Standard regression (least squares)
Huber regression
"Prescient" regression, where we know which measurements had their sign flipped.

Note that the "prescient" approach should be equivalent to "no-flip" case ($p=0$), since knowing the flipped measurements implies that we can re-flip those to recover the original unflipped signals.
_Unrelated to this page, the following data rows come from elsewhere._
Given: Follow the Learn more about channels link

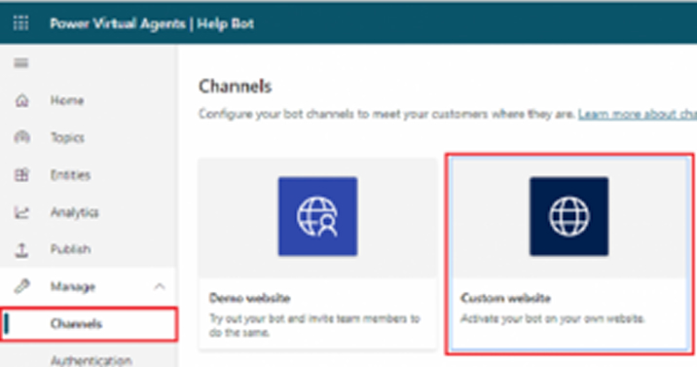Looking at the screenshot, I should (637, 114).
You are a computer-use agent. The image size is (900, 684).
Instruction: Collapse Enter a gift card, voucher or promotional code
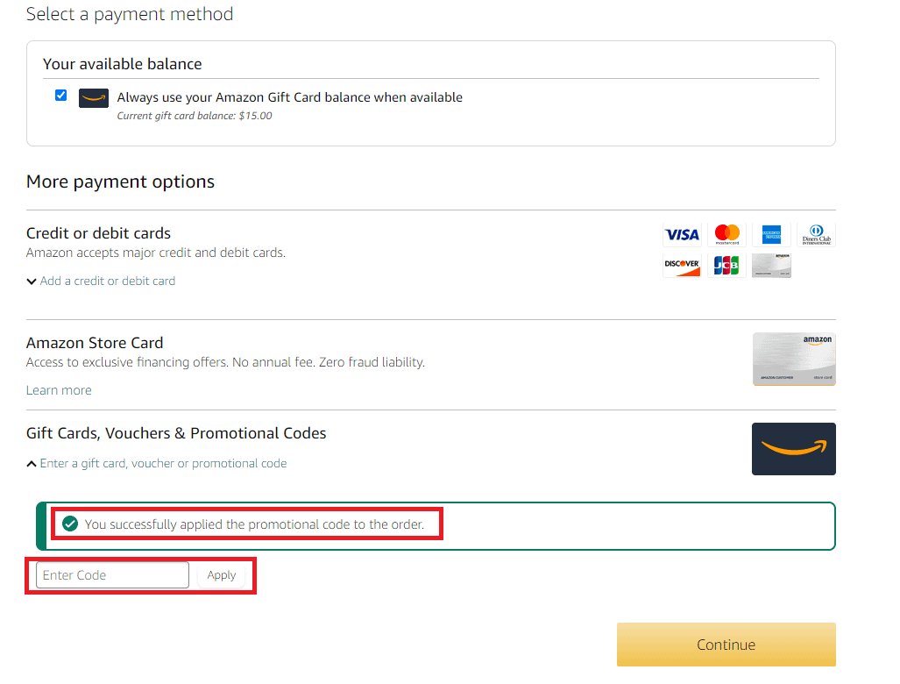[163, 464]
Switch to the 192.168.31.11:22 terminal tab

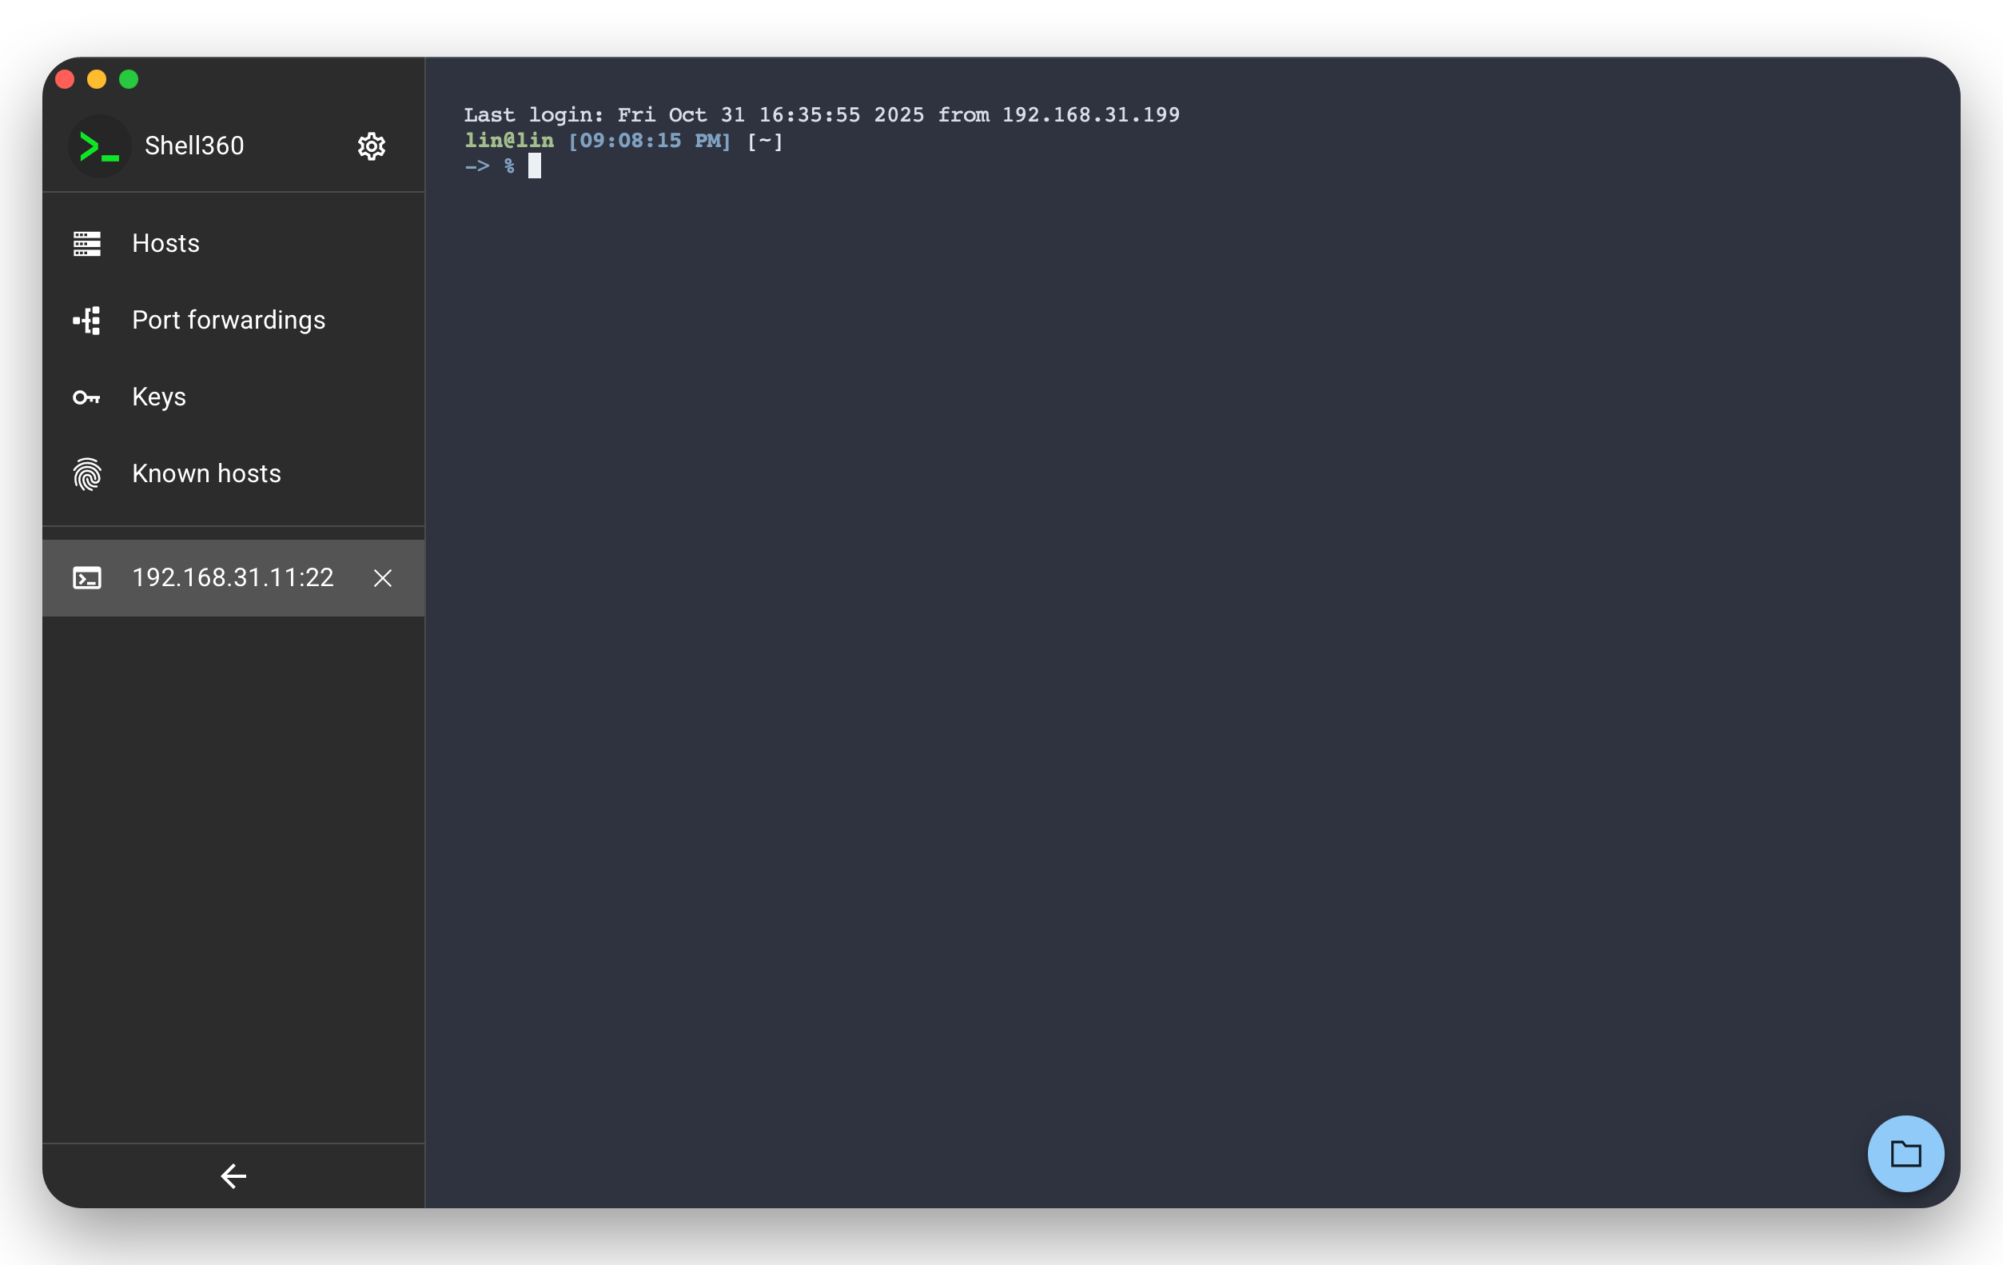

So the perfornance of the "prescient" approaches with different $p$'s should be identical for all $p$'s.

We generate $50$ problem instances, with $p$ varying from $0$ to $0.15$, and plot the relative error in reconstructing $\theta^\text{true}$ for the three approaches.

In [3]:

np.random.seed(7030)
d = 300
n = int(1.5*d)
theta_true = np.random.randn(d)
b_true = np.random.randn()
X = np.random.randn(n,d)
v = 1*np.random.randn(n)
onev = np.ones(n)

In [4]:

y_clean = X.dot(theta_true)
y_corrupted = y_clean + v
p = 0.08
factor = 2*np.random.binomial(1, 1-p, size=(n,)) - 1
y_flipped = factor*y_corrupted

plt.figure(figsize=(14,8), dpi=100)
plt.plot(y_clean, alpha=0.8, label='clean')
plt.plot(y_corrupted, alpha=0.8, label='corrupted')
plt.plot(y_flipped, alpha=0.8, label='8% flipped')
plt.legend(), plt.grid()
plt.show()

In [7]:

import cvxpy as cp

TESTS = 100
lsq_data = np.zeros(TESTS)
huber_data = np.zeros(TESTS)
prescient_data = np.zeros(TESTS)
p_vals = np.linspace(0, 0.15, TESTS)

for idx, p in enumerate(p_vals):
  print (idx, end=' ')
  if idx%20==19:
    print ()
  # Generate the sign changes.
  factor = 2*np.random.binomial(1, 1-p, size=(n,)) - 1
  y = factor*(X.dot(theta_true)+onev*b_true + v)
    
  # Form and solve a standard regression problem.
  theta = cp.Variable(d)
  b = cp.Variable()
  fit = cp.norm(theta - theta_true)/cp.norm(theta_true)
  cost = cp.norm(X@theta + onev*b - y)
  prob = cp.Problem(cp.Minimize(cost))
  prob.solve()
  lsq_data[idx] = fit.value
    
  # Form and solve a prescient regression problem,
  # i.e., where the sign changes are known.
  cost = cp.norm(cp.multiply(factor, X@theta + onev*b) - y)
  prob = cp.Problem(cp.Minimize(cost))
  prob.solve()
  prescient_data[idx] = fit.value
    
  # Form and solve the Huber regression problem.
  cost = cp.sum(cp.huber(X@theta + onev*b - y, 1))
  prob = cp.Problem(cp.Minimize(cost))
  prob.solve()
  huber_data[idx] = fit.value

0 1 2 3 4 5 6 7 8 9 10 11 12 13 14 15 16 17 18 19 
20 21 22 23 24 25 26 27 28 29 30 31 32 33 34 35 36 37 38 39 
40 41 42 43 44 45 46 47 48 49 50 51 52 53 54 55 56 57 58 59 
60 61 62 63 64 65 66 67 68 69 70 71 72 73 74 75 76 77 78 79 
80 81 82 83 84 85 86 87 88 89 90 91 92 93 94 95 96 97 98 99

In [8]:

plt.figure(figsize=(14,8), dpi=100)
plt.plot(p_vals, lsq_data, label='Least squares')
plt.plot(p_vals, huber_data, label='Huber')
plt.plot(p_vals, prescient_data, label='Prescient')
plt.ylabel(r'$||\theta - \theta^\mathrm{true} ||_2/ ||\theta^\mathrm{true} ||_2$')
plt.xlabel('p')
plt.grid()
plt.legend()
plt.show()

Notice that in the range $p \in [0,0.06]$, Huber regression almost matches prescient regression. Standard regression, by contrast, fails even for very small $p$.